On the sidelines of a meeting of the Commonwealth of Independent States in St. Petersburg on December 26, also attended by Azerbaijan President Ilham Aliyev, Pashinyan told Putin that “it turns out the Lachin Corridor is not under the control of the Russian peacekeepers.” He has since called on Moscow either to seek a United Nations mandate for its mission in Nagorno-Karabakh, or to open the door for a multinational peacekeeping contingent.
Responding to the demands from Yerevan, Kremlin press secretary Dmitry Peskov said on December 29 that “international peacekeepers can only be brought in with the agreement of both sides, not just Armenia but also Azerbaijan.” Peskov also branded Grigoryan’s claims that Moscow is using the crisis to punish Armenia for resisting joining the Union State “provocative.”
Other countries, including the United States, have since called on Azerbaijan to restore the flow of traffic through the Lachin Corridor, while the United Nations Human Rights office issued a statement earlier this week pressing “the sides to resolve pending issues through a dialogue.”
Despite growing condemnation from abroad, the Azerbaijani demonstrators on the road show no sign of giving up. Adnan Huseyn, an activist staying in the makeshift encampment told Eurasianet that “we will be here for as long as it takes, until our demands are met. For years our lands have been under occupation, and now they are being exploited illegally.”

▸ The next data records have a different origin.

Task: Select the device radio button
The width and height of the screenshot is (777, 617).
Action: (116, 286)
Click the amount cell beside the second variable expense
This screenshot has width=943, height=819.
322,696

“We’re outside in cold weather in a mountainous area – it’s not easy, but the conditions for protesters are very nice. There’s hot food, coffee, tea. I really like how clean the area is being kept and how we’ve started using eco-friendly packaging for food. Nobody can stand 24/7, so we take eight hour shifts and replace each other. There are dorms here for the construction workers, tents and mobile containers equipped with heating, so wherever there is a place to nap or take a quick shower, we do that.”
At the same time, he adds, “we’ve been face-to-face with the Russian peacekeepers, and we haven’t had any issues. We don’t provoke them and they don’t provoke us. The only issue we have is they won’t tell us why they can’t let our experts inspect the environmental damage caused by the mines.”
Gabriel Gavin is a British journalist covering the former Soviet Union and Turkey.